Autocomplete with edge n-gram in Elasticsearch - Time & Space Complexity
When using autocomplete with edge n-grams in Elasticsearch, it's important to understand how the search time changes as the data grows.
We want to know how the number of operations grows when searching with edge n-grams.
Analyze the time complexity of this Elasticsearch autocomplete query using edge n-grams.
POST /products/_search
{
"query": {
"match": {
"name.edge_ngram": {
"query": "app",
"operator": "and"
}
}
}
}
This query searches the "name.edge_ngram" field for terms starting with "app" using edge n-grams for autocomplete.

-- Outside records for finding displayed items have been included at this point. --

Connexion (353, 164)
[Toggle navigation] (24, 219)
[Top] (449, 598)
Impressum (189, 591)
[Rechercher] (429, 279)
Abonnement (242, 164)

Let's find the repeated steps in this search process.
- Primary operation: Matching the query prefix against all edge n-gram tokens in the index.
- How many times: Once per token generated by edge n-grams for each document field.
As the number of documents and tokens grows, the search compares the query prefix against more tokens.
| Input Size (n) | Approx. Operations |
|---|---|
| 10 documents | ~100 token checks |
| 100 documents | ~1,000 token checks |
| 1000 documents | ~10,000 token checks |
Pattern observation: The number of token checks grows roughly linearly with the number of documents and tokens.
Time Complexity: O(n)
This means the search time grows linearly with the number of tokens generated by edge n-grams in the index.
[X] Wrong: "Autocomplete with edge n-grams always runs in constant time regardless of data size."
[OK] Correct: The search must check many tokens generated from all documents, so time grows with data size.
Understanding how autocomplete scales helps you explain search performance and design better user experiences.
What if we replaced edge n-grams with a prefix query on a keyword field? How would the time complexity change?